Material shown:
◇ ◇ ◇ ◇ ◇ ◇ ◇
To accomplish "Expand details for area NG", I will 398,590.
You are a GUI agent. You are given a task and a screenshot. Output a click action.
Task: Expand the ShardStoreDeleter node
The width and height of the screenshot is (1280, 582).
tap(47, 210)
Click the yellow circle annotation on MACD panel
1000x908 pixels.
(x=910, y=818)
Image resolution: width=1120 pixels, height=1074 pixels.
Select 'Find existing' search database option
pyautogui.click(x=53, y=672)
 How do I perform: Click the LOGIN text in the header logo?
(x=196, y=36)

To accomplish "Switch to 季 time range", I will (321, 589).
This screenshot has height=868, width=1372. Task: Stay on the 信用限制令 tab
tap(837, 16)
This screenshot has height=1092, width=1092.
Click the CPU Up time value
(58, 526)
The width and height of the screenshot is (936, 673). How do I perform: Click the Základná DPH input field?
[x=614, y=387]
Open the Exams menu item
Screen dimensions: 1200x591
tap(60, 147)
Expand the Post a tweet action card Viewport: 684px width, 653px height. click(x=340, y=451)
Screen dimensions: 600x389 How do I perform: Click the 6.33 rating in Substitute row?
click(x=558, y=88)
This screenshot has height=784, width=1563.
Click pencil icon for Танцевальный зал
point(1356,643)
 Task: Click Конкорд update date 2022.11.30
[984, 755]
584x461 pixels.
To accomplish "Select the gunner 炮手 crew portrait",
◇ ◇ ◇ ◇ ◇ ◇ ◇
Work order: Which lines above include the word "Expand"? Return each one.

Problem solution:
To accomplish "Expand details for area NG", I will 398,590.
Task: Expand the ShardStoreDeleter node
Expand the Post a tweet action card Viewport: 684px width, 653px height. click(x=340, y=451)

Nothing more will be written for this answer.